▶ [SELECTED EXCERPT]
*** Block opens ***

These findings are also consistent with evidence from observational studies in type 1 diabetes mellitus. For example, one retrospective single-centre case series of 35 consecutive participants with type 1 diabetes mellitus in real-world practice in the UK concluded that degludec was highly cost-effective for participants who switched from either glargine U100 or insulin detemir [23]. Degludec was dominant against glargine U100/insulin detemir; even when benefits beyond hypoglycaemia reduction were excluded, the predicted cost per QALY of switching to degludec was £10,754 projected over a lifetime. Those results should be considered conservative, as the cost of degludec in the UK has recently been lowered. Analysis of data from a larger observational study of 476 consecutive participants with type 1 diabetes mellitus in Sweden also concluded that degludec was dominant compared with glargine U100 [24].

Currently marketed basal insulins in the UK include the basal insulin analogues studied here (degludec and glargine U100) as well as neutral protamine Hagedorn insulin (NPH). In the UK, the most widely prescribed basal insulin is glargine U100. Furthermore, for health economic analysis, the next best alternative is usually considered the appropriate comparator [25]. Compared with NPH, in type 1 diabetes mellitus, basal insulin analogues have been shown to provide small but statistically significant improvements in HbA1c and clinically important reductions in nocturnal and symptomatic hypoglycaemia [26]. The reduced risk of nocturnal hypoglycaemia with an all-analogue basal–bolus regimen compared with a human insulin basal–bolus regimen has been demonstrated in people with type 1 diabetes mellitus prone to recurrent severe hypoglycaemia [27]. In type 2 diabetes mellitus, basal insulin analogues are also associated with a significantly reduced risk of nocturnal and symptomatic hypoglycaemia [28]. In addition, the SWITCH trials did not include any direct comparison vs. NPH, and indirect comparisons were out of the scope of this analysis. There are also no other published data that directly compare degludec and NPH. However, a systematic review of 15 modelling studies found that another basal insulin analogue, insulin detemir, was cost-effective vs. NPH and at least as cost-effective as glargine U100 in both type 1 and type 2 diabetes mellitus [29]. Data from the UK have also shown that insulin detemir was cost-effective vs. NPH in type 1 diabetes mellitus [30, 31].

This study is limited (as are all model-based evaluations) by the need to estimate input parameters. Some of our cost estimates were derived from multiple sources and national settings, and therefore may not reflect the true health economic impact in the UK. In contrast, the use of data from actual trial results for insulin doses and hypoglycaemia rates is a strength of the study. Furthermore, the sensitivity analysis demonstrated that the results were robust, and using rates of hypoglycaemia from other published sources leads to even more improved cost-effectiveness results. A new, more concentrated formulation of insulin glargine, 300 units/mL (IGlar U300), has recently been introduced; however, a cost-effectiveness analysis of IGlar U300 vs. degludec using head-to-head data will not be possible until clinical trials are conducted. Finally, although an association between hypoglycemic events and subsequent cardiovascular outcomes and mortality was demonstrated previously, a causal link is yet to be established beyond doubt, so we were unable to include it in a cost-effectiveness analysis [32, 33, 34, 35, 36].

*** Block closes ***

▶ [EXERCISE PROMPT] Carry on the passage about the cost-effectiveness of insulin degludec in the UK, picking up right after its final sentence. You will not need the data that comes after this passage to complete the task.

▶ [GIVEN ENTRIES]
*** Block opens ***

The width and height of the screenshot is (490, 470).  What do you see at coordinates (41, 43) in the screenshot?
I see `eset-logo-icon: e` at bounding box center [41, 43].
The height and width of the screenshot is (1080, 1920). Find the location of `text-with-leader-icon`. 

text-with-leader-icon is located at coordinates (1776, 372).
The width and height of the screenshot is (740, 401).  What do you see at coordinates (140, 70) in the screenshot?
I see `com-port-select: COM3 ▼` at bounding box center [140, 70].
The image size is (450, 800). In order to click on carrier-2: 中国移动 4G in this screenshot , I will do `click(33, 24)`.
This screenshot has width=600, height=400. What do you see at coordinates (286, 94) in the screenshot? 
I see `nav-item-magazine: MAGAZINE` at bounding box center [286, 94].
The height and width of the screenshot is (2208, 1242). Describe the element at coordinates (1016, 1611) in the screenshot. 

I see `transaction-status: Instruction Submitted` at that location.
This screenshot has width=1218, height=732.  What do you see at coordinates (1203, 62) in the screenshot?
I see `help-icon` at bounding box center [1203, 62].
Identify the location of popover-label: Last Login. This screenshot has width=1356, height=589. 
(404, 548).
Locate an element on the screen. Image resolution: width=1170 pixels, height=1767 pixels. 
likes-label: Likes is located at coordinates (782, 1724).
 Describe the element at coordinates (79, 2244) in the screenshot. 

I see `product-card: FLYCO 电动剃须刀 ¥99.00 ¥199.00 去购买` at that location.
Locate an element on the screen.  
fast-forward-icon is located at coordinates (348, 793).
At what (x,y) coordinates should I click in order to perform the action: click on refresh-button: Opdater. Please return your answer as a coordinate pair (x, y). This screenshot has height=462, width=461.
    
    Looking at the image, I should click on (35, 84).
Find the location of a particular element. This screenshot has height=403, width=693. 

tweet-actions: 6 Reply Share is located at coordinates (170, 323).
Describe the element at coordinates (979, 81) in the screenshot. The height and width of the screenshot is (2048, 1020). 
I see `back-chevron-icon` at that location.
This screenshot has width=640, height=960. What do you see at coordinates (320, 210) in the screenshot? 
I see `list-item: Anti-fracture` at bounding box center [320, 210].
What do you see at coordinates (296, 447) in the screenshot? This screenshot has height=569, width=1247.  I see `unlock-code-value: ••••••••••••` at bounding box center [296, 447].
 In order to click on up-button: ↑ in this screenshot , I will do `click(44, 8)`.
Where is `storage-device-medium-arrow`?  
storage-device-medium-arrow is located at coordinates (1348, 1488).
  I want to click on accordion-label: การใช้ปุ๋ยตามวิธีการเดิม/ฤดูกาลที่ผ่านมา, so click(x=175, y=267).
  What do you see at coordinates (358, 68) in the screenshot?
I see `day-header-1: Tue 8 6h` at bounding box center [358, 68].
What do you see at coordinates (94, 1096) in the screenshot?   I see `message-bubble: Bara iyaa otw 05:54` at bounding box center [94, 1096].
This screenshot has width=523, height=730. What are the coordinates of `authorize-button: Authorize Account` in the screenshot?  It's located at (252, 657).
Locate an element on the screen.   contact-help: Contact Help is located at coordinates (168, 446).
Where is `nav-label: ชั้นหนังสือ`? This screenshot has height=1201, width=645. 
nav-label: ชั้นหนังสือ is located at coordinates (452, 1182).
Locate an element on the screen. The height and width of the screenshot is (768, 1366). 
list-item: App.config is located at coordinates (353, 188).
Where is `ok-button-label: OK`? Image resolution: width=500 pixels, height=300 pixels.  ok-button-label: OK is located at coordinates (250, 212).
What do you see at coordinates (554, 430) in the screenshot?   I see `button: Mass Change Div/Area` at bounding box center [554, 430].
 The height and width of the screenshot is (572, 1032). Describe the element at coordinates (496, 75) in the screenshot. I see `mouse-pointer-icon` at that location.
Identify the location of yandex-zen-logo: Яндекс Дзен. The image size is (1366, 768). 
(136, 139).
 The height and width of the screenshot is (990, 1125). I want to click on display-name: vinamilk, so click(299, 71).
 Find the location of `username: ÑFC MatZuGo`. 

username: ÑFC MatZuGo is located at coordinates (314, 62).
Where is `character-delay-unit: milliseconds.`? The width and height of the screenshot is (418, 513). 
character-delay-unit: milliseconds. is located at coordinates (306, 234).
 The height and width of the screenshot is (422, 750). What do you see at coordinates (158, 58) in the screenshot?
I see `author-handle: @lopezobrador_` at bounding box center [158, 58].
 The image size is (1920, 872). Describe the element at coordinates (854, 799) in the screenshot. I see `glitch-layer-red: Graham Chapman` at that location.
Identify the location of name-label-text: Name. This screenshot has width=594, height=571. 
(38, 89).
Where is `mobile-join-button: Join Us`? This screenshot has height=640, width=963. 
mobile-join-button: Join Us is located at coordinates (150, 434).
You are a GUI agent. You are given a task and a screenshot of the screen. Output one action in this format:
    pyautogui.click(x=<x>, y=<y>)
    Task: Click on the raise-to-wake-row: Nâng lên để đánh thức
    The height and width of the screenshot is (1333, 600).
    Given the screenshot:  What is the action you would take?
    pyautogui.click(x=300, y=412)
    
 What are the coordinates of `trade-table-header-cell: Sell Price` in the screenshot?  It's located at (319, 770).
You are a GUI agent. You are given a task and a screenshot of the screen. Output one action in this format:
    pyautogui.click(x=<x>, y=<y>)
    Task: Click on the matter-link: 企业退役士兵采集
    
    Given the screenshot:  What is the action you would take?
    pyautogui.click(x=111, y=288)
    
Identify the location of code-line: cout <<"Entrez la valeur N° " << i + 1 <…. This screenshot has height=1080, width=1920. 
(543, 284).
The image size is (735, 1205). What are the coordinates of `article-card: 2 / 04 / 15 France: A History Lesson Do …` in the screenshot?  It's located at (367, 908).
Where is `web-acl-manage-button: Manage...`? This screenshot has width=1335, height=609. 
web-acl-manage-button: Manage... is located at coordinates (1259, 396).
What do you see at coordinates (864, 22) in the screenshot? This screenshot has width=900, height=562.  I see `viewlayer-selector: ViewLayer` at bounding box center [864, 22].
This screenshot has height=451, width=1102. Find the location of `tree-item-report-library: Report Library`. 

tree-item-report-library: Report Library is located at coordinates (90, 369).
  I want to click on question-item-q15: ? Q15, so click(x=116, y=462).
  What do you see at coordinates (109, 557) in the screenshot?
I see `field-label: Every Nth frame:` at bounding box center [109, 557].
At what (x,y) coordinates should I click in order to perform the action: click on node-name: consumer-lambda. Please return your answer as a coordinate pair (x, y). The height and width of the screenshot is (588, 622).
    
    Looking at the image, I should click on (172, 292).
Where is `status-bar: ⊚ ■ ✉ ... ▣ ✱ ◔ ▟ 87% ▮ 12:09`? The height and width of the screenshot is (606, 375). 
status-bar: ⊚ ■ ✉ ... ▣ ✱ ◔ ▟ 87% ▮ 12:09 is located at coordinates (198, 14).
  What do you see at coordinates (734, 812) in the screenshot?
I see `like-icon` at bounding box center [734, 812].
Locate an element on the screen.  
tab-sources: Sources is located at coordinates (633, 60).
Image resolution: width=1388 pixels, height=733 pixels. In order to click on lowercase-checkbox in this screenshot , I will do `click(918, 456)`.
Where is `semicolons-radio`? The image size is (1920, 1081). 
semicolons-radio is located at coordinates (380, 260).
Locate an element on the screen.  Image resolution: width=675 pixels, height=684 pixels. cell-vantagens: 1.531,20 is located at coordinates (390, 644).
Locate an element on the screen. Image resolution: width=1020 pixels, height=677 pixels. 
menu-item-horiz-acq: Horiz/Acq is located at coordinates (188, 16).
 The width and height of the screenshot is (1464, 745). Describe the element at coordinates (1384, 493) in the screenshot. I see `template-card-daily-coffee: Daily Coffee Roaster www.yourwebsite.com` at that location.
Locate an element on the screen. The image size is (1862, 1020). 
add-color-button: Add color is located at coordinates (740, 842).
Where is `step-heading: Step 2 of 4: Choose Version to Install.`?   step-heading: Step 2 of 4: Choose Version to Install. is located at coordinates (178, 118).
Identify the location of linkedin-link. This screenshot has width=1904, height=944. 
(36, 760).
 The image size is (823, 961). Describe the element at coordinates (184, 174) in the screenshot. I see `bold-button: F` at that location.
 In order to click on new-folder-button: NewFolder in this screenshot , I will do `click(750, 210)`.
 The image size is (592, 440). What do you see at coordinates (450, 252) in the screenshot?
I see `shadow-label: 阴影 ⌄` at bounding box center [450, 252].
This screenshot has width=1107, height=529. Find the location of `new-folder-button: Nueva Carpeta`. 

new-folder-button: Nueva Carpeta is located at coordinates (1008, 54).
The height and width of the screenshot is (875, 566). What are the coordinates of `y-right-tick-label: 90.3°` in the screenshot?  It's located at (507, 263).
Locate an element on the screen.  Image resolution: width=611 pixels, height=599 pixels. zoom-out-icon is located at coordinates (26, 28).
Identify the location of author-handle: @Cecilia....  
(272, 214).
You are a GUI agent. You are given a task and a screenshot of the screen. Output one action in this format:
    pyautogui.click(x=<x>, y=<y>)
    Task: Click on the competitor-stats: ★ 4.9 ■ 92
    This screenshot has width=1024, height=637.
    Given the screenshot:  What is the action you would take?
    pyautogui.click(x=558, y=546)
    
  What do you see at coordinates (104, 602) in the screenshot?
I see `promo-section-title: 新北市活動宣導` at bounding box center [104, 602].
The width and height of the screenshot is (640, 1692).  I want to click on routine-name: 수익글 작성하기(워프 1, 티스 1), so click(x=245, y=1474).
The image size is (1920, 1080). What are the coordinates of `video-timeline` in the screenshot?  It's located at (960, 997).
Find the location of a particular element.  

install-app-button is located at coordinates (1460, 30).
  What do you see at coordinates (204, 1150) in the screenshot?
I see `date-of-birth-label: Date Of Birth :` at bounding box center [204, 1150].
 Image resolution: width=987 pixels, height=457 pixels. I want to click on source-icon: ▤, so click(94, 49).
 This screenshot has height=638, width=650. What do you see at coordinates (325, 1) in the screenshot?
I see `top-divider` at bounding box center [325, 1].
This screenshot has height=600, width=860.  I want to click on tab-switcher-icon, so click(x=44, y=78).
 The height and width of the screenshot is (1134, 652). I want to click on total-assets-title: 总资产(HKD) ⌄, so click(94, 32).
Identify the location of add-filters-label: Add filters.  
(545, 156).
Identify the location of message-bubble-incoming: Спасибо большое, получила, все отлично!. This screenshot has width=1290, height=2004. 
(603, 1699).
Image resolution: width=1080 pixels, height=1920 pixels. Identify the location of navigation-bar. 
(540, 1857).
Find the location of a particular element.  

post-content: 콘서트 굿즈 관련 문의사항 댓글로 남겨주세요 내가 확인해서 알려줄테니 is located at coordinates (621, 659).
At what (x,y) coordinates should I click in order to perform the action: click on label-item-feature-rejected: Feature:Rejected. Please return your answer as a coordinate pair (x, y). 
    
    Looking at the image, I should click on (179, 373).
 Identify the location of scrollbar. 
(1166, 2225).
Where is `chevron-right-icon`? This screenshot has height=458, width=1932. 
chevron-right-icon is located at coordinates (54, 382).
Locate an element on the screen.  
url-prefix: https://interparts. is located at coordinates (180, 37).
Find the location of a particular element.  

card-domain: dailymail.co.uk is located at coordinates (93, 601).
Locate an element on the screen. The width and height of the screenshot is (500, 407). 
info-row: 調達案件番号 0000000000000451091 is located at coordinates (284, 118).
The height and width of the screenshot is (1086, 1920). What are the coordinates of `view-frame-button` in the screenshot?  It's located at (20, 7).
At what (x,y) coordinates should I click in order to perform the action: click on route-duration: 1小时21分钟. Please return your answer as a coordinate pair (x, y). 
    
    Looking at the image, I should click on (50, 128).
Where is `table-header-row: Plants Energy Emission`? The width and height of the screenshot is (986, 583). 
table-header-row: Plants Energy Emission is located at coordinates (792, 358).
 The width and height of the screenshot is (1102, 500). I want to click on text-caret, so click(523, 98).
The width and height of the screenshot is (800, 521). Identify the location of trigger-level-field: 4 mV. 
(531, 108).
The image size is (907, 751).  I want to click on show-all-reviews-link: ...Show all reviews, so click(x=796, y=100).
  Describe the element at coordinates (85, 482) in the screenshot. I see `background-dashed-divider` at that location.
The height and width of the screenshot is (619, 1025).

*** Block closes ***

▶ [ANSWER TO THE PROBLEM]
Conclusion

Analysis of data from a pair of rigorously designed randomised controlled trials in both type 1 (SWITCH 1) and type 2 (SWITCH 2) diabetes mellitus indicates that degludec is a cost-effective treatment option vs. glargine U100 in participants with type 1 diabetes mellitus using basal–bolus therapy and in participants with type 2 diabetes mellitus using basal-only therapy in the UK. The balance of internal and external validity achieved with the SWITCH trials in terms of trial design and population inclusion adds important information to the value discussion.

Notes

Acknowledgements

Firstly, we wish to thank the patients who participated in the SWITCH 1 and SWITCH 2 trials.

Funding

This manuscript and article processing charges were supported by Novo Nordisk, Søborg, Denmark.

Role of Funding Source

Novo Nordisk contributed to the study design, statistical analyses, data interpretation, manuscript preparation and the decision to submit this manuscript for publication. All of the authors had access to the study data and take full responsibility for the content of the manuscript and the decision to submit it for publication.

Medical Writing, Editorial, and Other Assistance

Medical writing and submission support were provided by Gary Patronek and Beverly La Ferla of Watermeadow Medical, an Ashfield company, part of UDG Healthcare plc, funded by Novo Nordisk. We also thank Deniz Tutkunkardas (Novo Nordisk) for his review and input to the manuscript.

Authorship

All named authors meet the International Committee of Medical Journal Editors (ICMJE) criteria for authorship for this article, take responsibility for the integrity of the work as a whole, and have given their approval for this version to be published.

Authorship Contributions

Individual contributions were as follows: study concept and design: Barrie Chubb, Jens Gundgaard; acquisition, analysis or interpretation of data: Marc Evans, Roopa Mehta, Jens Gundgaard, Barrie Chubb; health economic analysis: Barrie Chubb, Jens Gundgaard; writing and review of manuscript: Marc Evans, Roopa Mehta, Jens Gundgaard, Barrie Chubb.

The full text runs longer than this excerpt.